Евсей Корытин ёжился, сопел от ярости, мял в кулаке бороду — давно он, сам привыкший хамить и грубиянить, не слыхивал в свой адрес столь обидных слов. И вместе со злостью — он явно ощущал это, закипала, жаркими толчками в крови всплёскивалась, нарастала радость: наконец-то, после стольких лет позорного прозябания, непристойного и унизительного притворства, он, офицер, ценивший и любивший повиновение, услышал жёсткий, полный звенящей воли и решительности, истинно командирский голос. Слава те, господи.
— А какова наша цель, Викентий Фёдорович? Ближайшая задача наших действий здесь?
— А вот этого я вам не скажу, Корытин. — Шилов вышел на середину комнаты, вздёрнул подбородок. Неистово чадил папиросой, перебрасывая её из одного угла рта в другой. — Вам сие не положено знать. Но могу заверить, что это будет не игрушечная акция с несчастными, забитыми лошадьми. Это будет стоящее дело с размахом и эффектом. А пока ждите и не рыпайтесь. Поняли меня?
— Да уж как не понять! — Корытин в возбуждении развёл свои мускулистые руки-клешни. — Снова вспомню боевой девиз братьев-анненковцев: "С богом — вперёд!" Сейчас самый раз и выпить бы за него.
— За анненковский девиз пить не буду, — резко сказал Шилов. — А вот за наше с вами начало следует, пожалуй, выпить. Так оно полагается: за успех предприятия.

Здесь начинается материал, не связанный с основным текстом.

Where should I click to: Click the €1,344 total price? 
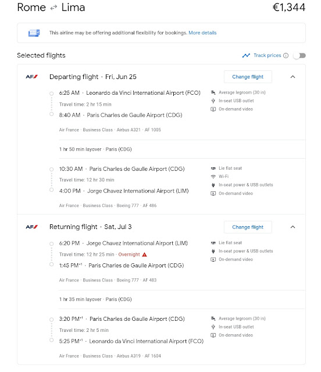click(x=288, y=7)
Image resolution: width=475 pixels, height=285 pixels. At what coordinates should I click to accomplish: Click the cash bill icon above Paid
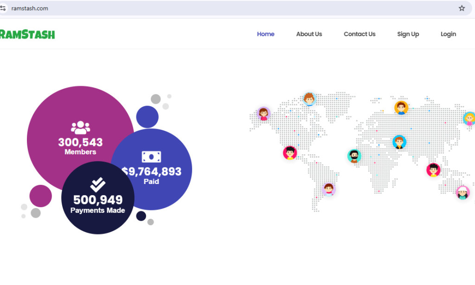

Он достал недопитую бутылку, налил себе рюмку, а остальное — в гранёный стакан, который взял с окна и подставил Корытину. Крякнули, переглянулись и подумали о будущем: оно теперь у них было одно, общее. Впрочем, общее ли…
Когда Корытин переобувался в прихожей, натягивал яловые охотничьи сапоги, за стенкой слышался могучий утробный храп — экономка досматривала первый сон. Он вспомнил шалопутного Ромку, удивлённо покачал головой: надо же, такой невзрачный шельмец сковырнул здоровенную тётку!
Прощаясь, про себя пожалел инженера Шилова, посочувствовал: экая оказия спать с бабой-паровозом!
Глава 8
Звонарица Агашка, помнится, бывало, поучала Фроську: "Ты в мир не ходи — в миру правды нет. А коли пойдёшь, рот не разевай: каждый тебя облапошить горазд. Никому не верь, токмо на себя надейся, на бога уповай".
Ну, это Фроська и без неё знала. И ещё знала главное: нельзя раскрывать душу перед чужими людьми, нельзя изливать сокровенное, как иные глупые болтливые бабы. Оно всё равно, что дверь в избу перед жуликами распахнуть — уволокут добро. Болтливых жалеют, но никогда не уважают.
Комендантша рабочего общежития завела Фроську в свою каморку, поила чаем, выспрашивала: кто такая, откуда появилась, куда устроилась? Фроська прихлёбывала чай, дула на блюдце, помалкивала, только и сказала, что имя да фамилию. Комендантша однако не обиделась, жалеючи промолвила: "Сколько нонче вас из тайги-то повылазило, убогих", и стала выдавать постельные принадлежности.
Место для Фроськи она определила в самом дальнем углу, у фанерной перегородки, за которой, пояснила комендантша, располагается семейная половина барака: они там живут попарно к клетушках-семиметровках. "Конечно, ночами-то слышно бывает, — сказала комендантша. — Только нашим девкам некогда прислушиваться: наработаются за день на стройке, потом ещё до полуночи на гулянке прошлындают. Придут, плюхнутся в постель, и до утра".
— Грязно тут у вас, — сказала Фроська, садясь на отведённый ей скрипучий топчан. — И клопы, поди, есть?
— Есть, а как же. Клопы, они завсегда при дереве живут. А что грязно, так сами виноваты. Неряхи девки, упаси господь. Разве ж одна уборщица намоется на всех?
У самой-то в кладовке, что в коровнике, подумала Фроська, вспомнив недавнее чаепитие, на полу грязь наросла коростой, посуда замызганная. И кошатиной разит, как в норе какой-нибудь: трёх котов держит, старая перечница. Нашто они ей?
Фроська нашла в бытовке ведро, тряпку, промыла и насухо протёрла топчан, потом подумала, разулась и принялась мыть пол на всём проходе барака, скоблила и тёрла веником-голиком до самого вечера. Для просушки распахнула двери: в лучах закатного солнца мытые листвяжные плахи курились парком, пахли чистотой, блестели, как навощённые. На крыльцо и в сенцы Фроська наломала пихтового лапника, а себе под матрац положила полынь-травы — для сонного духа, да и чтобы клопов, блох отгонять.